Вкратце, когда люди искусства творят, они воплощают что-либо. А когда вы что-то воплощаете, вы можете уподобиться этому. Это чем-то напоминает процесс традиционных буддийских упражнений по визуализации. Когда, например, в медитации мы визуализируем Будду, мы закрываем глаза и видим – мы на самом деле пытаемся увидеть это, а не просто подумать об этом – во-первых, зеленую даль с бескрайним голубым небом над ней, а посреди – дерево бодхи. Затем у подножия дерева бодхи мы видим фигуру Будды в оранжевом одеянии. Мы видим необычайно мирные черты, золотистое тело, мягкую улыбку, курчавые черные волосы, цвета его ауры. Мы видим этотак ясно, как если бы перед нами сидел сам Будда. И в том, что мы визуализируем, мы распознаем духовные качества Будды: в его лице мы видим мудрость, сострадание, покой, бесстрашие и так далее. Со временем вырисовывая визуализируемый образ все точнее, мы становимся ближе к этим качествам, ощущаем, что визуализируемый образ становится ближе к нам. Мы чувствуем, что впитываем внутрь себя качества, присущие Будде70.

 

Если мы будем усердно выполнять это упражнение, если мы будем следовать ему не несколько дней, а в течение месяцев или даже лет, рано или поздно наступит время, когда мы полностью уподобимся всем этим качествам Будды и станем едиными с ним в нашем опыте медитации. Когда это происходит, непросветленное существо преображается в Просветленное Существо, и мы осознаем собственную природу Будды. Но что в действительности происходит на протяжении этой практики, в процессе этого упражнения?

 

Происходит то, что наш собственный потенциал – скажем так, состояние Будды, – который присутствовал все это время, будучи неузнанным и непризнанным, в сердцевине нашего существа, становится действительным, он реализуется. Но он реализуется посредством воплощения, поскольку мы видим его «снаружи» (даже хотя он – «внутри»). Воплощая его подобным образом, мы постепенно уподобляемся ему все больше и больше, пока не объединимся с ним.

 

Подобные вещи происходят и в случае с художественным творчеством. Когда мы говорим, что человек искусства творит, исходя из своего опыта некоего высшего уровня существования, это не так просто и легко, как звучит. Это не значит, что у человека есть этот опыт во всей его полноте, совершенстве и целостности до того, как он что-либо создает. Тот, кто сделал бы это, был бы совсем не человеком искусства, а мистиком, а это нечто другое и, по крайней мере, потенциально, более высокое.

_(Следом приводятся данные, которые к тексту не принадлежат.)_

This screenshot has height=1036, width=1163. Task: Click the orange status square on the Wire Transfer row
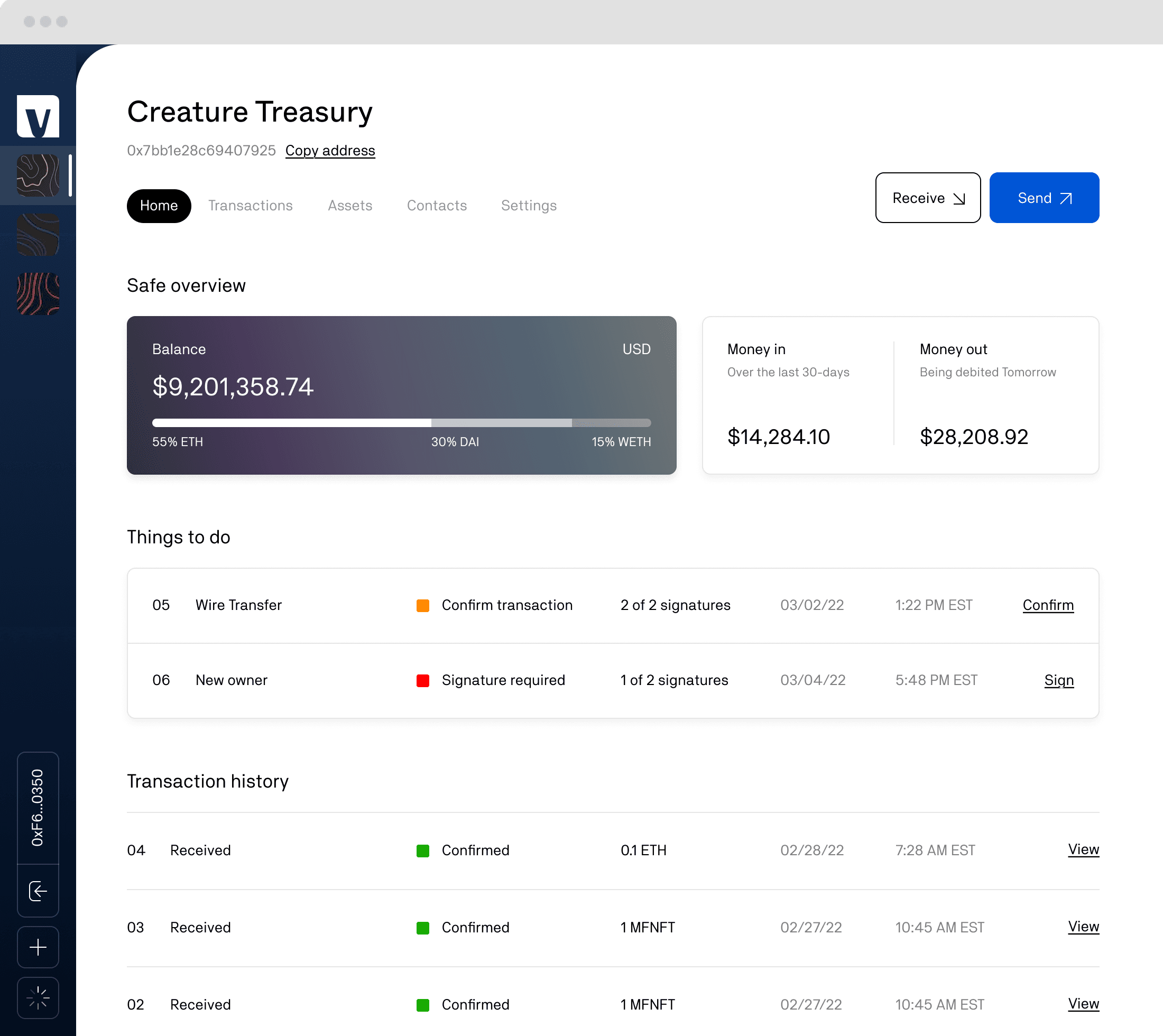(423, 606)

Художник начинает с неясного чувства чего-то, что он проясняет и усиливает в процессе создания произведения искусства. Первоначальное творческое переживание художника подобно семени, которое переполнено жизнью, но природа его полностью открывается лишь в цветении, когда само произведение искусства закончено и совершенно. Но какие бы прекрасные творения не создавал человек, какова бы ни была их преображающая сила, высочайшей целью любого творца должна быть та же цель, что и у любого человеческого существа. Каждый из нас должен стремиться к тому, чтобы он сам был своим прекраснейшим творением, стремиться «придавать огранку своему характеру», как говорил Ницше, – то есть стремиться стать подлинной личностью.